Пинкертон удивил Тёо-Тёо тем, что взял на себя часть работы по дому и не гнушался надевать передник, чтобы состряпать сытный американский ужин с большим количеством мяса и калорий. Даже ее любимый покладистый отец такого не делал!
Когда это случилось в первый раз, на кухне произошла война из-за утвари и передника, и Тёо-Тёо пришла в ужас: неужели она так плохо справляется с обязанностями жены, что мужу приходится брать домашние дела на себя? Неужели она настолько скверно готовит, что мужу приходится надевать передник и становиться к плите?
— Все в порядке, Тёо-Тёо, расслабься, — стал терпеливо объяснять Пинкертон, держа предмет раздора — кастрюлю — так, чтобы жена не дотянулась. — В Америке мужчины помогают женам по хозяйству, и это вовсе не считается преступлением!
И он улыбался той асимметричной улыбкой, что всегда задевала струны сердца Тёо-Тёо. С каждым днем она любила его все сильнее и с радостью предвкушала долгую, плодотворную жизнь с мужем. Ей и в голову не приходило, что он может однажды покинуть Нагасаки.
По утрам она провожала его, когда он уходил в свой маленький временный офис в американском консульстве, где, по его словам, заключал торговые сделки, а потом целый день не могла дождаться его возвращения.
По совету Шарплесса, чтобы лучше общаться с мужем, Тёо-Тёо начала брать уроки английского в маленькой школе под руководством группы женщин, называвших себя «жены-миссионерки Нагасаки». Тёо-Тёо всегда с нетерпением ждала этих уроков, проходивших три раза в неделю, и довольно быстро училась: вскоре ее запинающаяся, односложная английская речь стала более свободной и гладкой.
Переваривая новость о беременности, Тёо-Тёо размышляла о том, какой была ее жизнь до сего момента, и гадала, как эта новость повлияет на ее послесвадебное блаженство.

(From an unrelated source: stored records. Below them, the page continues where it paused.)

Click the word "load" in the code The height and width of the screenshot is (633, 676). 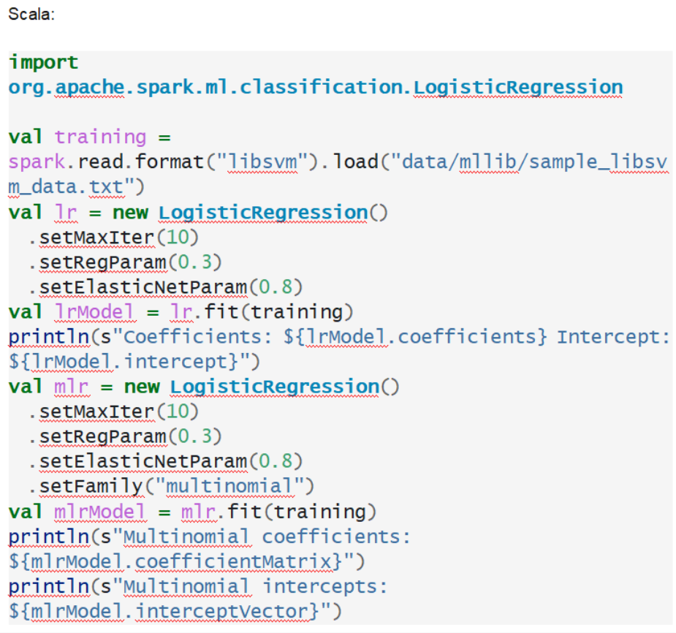357,162
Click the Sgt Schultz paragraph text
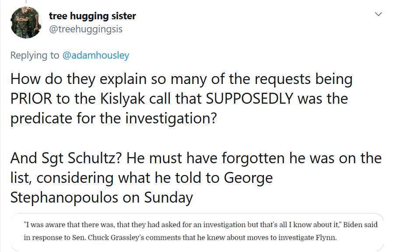The image size is (393, 252). coord(193,178)
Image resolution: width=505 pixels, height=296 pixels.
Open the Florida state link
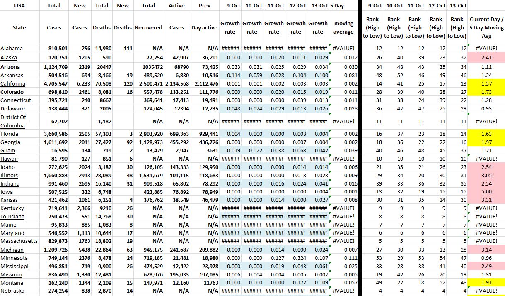click(x=9, y=134)
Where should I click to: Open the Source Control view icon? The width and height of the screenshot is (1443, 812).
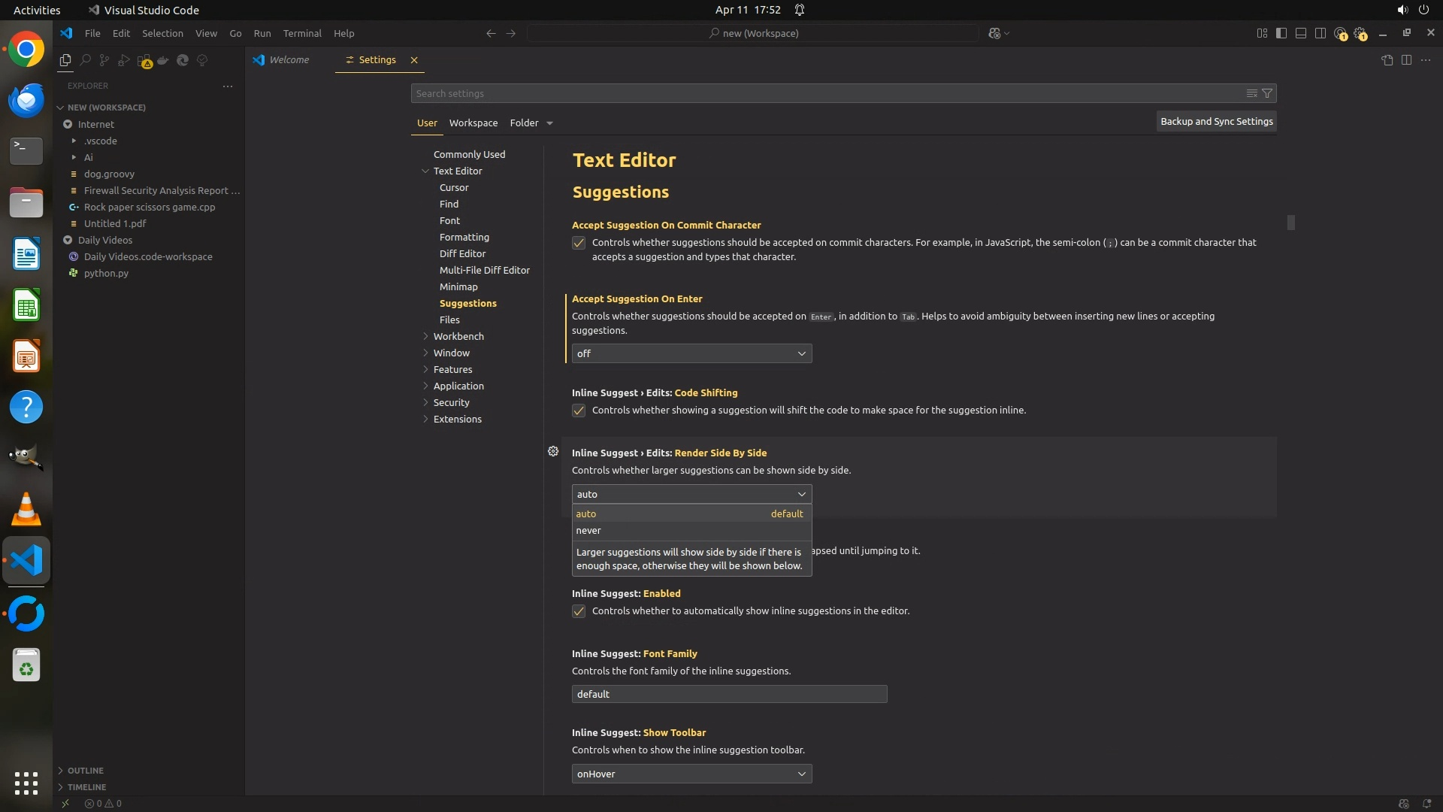(104, 60)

Обрадуется ли Пинкертон, или это случилось слишком быстро?
— Пожалуйста, не волнуйтесь так, Тёо-Тёо-сан, — сказала Судзуки, почувствовав опасения госпожи. — Я помогу вам в самый тяжелый период, и не забывайте, что можете рассчитывать на поддержку мужа. Уж как он обрадуется! — продолжала она мечтательно. Выйти замуж и завести ребенка было заветным желанием любой служанки, которое могло никогда не исполниться. — Ребенок смешанных кровей, он будет таким красивым, Тёо-Тёо-сан!

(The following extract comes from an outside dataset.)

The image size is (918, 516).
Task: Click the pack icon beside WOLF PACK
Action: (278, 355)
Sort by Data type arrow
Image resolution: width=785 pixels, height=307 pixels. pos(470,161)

Этим вечером Пинкертон рано вернулся домой и казался слегка озабоченным. Однако это не умалило его аппетит, и он на скорую руку приготовил вкусный американский ужин из картофельного пюре, жареных сарделек, яичницы и овощей.

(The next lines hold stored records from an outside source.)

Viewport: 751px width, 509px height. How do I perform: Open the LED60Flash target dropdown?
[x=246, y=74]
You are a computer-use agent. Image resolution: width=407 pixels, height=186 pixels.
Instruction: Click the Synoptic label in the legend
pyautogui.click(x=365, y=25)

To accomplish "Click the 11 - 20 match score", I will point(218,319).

— Пинкертон-сан, — неуверенно начала Тёо-Тёо, когда они сели за стол в западном стиле, на котором настоял Пинкертон, когда они поселились в доме, потому что был слишком крупным мужчиной, чтобы сидеть на татами и есть за низким японским столиком. — Возможно, вы заметили, что мне в последнее время нездоровится, и сегодня Судзуки сказала, что по всем признакам я жду ребенка!
Она ждала, что Пинкертон улыбнется ей своей кривой улыбкой и заключит в объятия, как всегда делал, когда приходили хорошие новости или случалось радостное событие, но она ошиблась.
На мгновение на лице мужа промелькнуло нечто похожее на неуверенность и страх, потом его выражение стало непроницаемым, и наконец показалась улыбка, после чего Пинкертон, откашлявшись, произнес:
— Какая замечательная новость, Тёо-Тёо! Иди сюда, давай обнимемся, чтобы это отпраздновать!
Тёо-Тёо достались и объятия, и улыбка, но в глубине души она чувствовала, что они были холодными и вынужденными.
Почему Пинкертон не обрадовался беременности? В конце концов, они женаты, разве это не естественное и ожидаемое событие? Разве он не хочет, чтобы она родила ему детей?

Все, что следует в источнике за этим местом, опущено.